- Work instruction: Return a copy of each line in the listing that includes the word "agent".

- Material shown:
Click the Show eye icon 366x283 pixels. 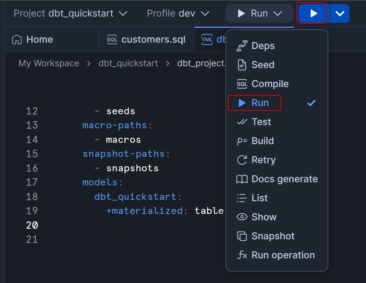pyautogui.click(x=242, y=217)
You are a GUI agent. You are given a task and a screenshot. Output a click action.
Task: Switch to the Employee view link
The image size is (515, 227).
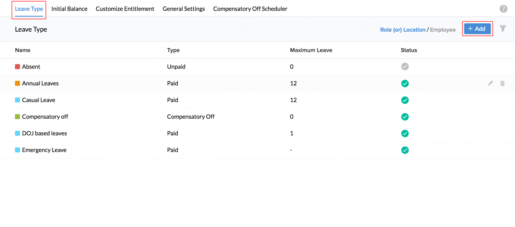click(x=443, y=30)
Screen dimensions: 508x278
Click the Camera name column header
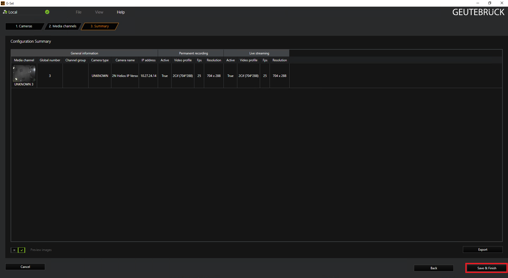tap(125, 60)
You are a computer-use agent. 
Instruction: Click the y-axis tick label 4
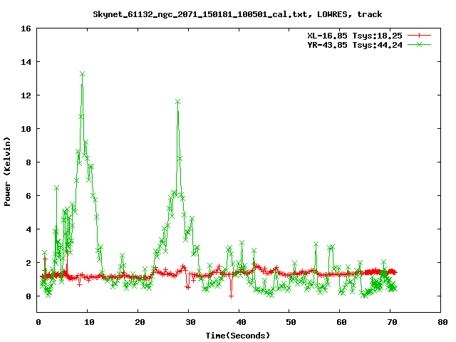tap(29, 229)
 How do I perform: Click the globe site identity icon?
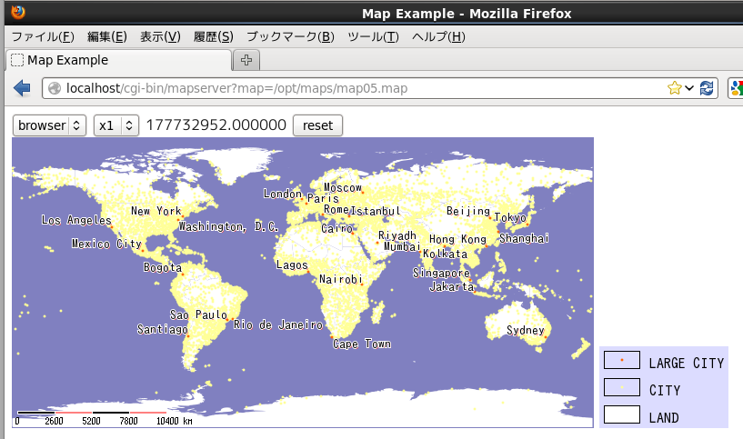pyautogui.click(x=55, y=88)
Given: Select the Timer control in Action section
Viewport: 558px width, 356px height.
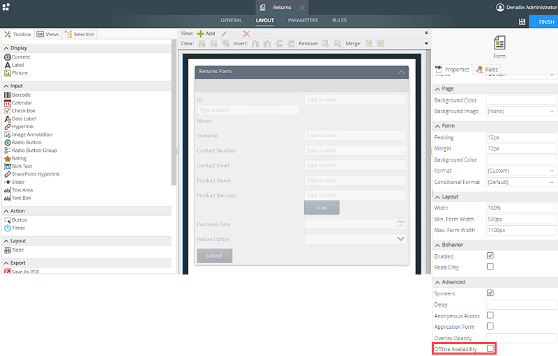Looking at the screenshot, I should coord(19,228).
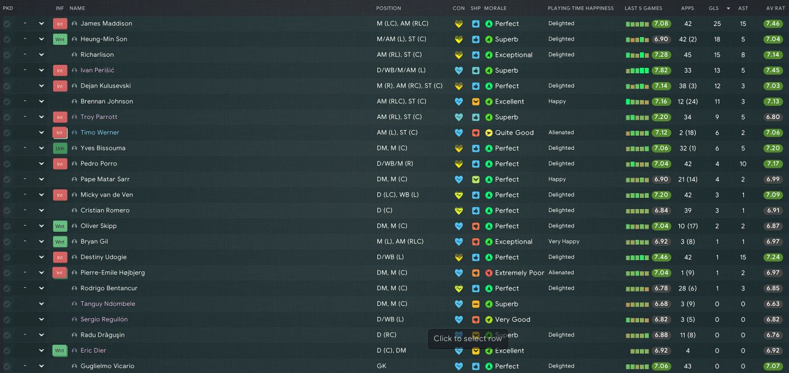Toggle the picked checkmark for Cristian Romero
Image resolution: width=789 pixels, height=373 pixels.
[7, 210]
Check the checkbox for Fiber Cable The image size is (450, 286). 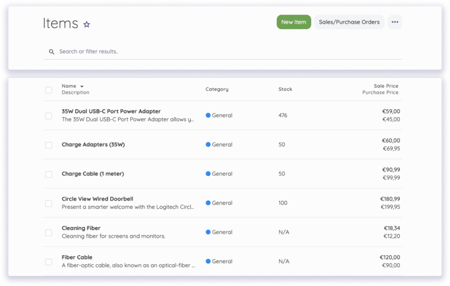[x=48, y=262]
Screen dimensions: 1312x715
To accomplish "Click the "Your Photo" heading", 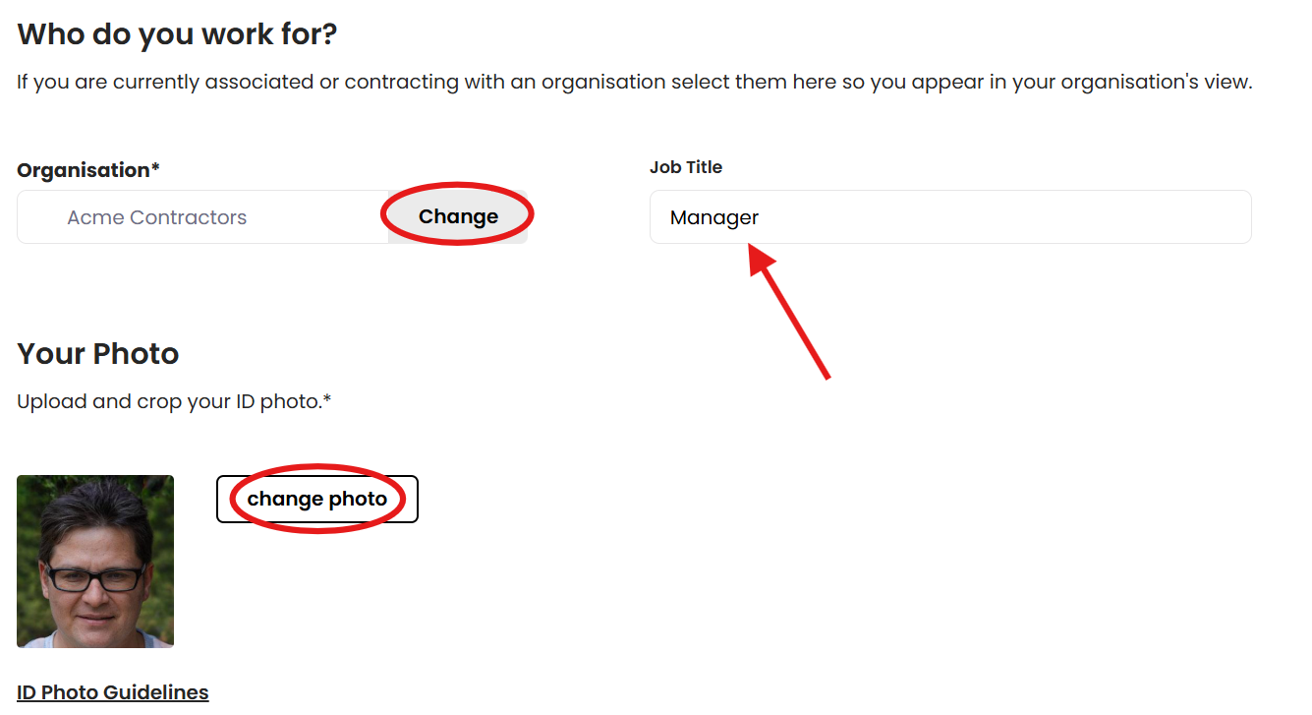I will pyautogui.click(x=98, y=354).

- Exercise answer:
You are a GUI agent. You are given a task and a screenshot. Output a click action.
You are a computer-use agent. 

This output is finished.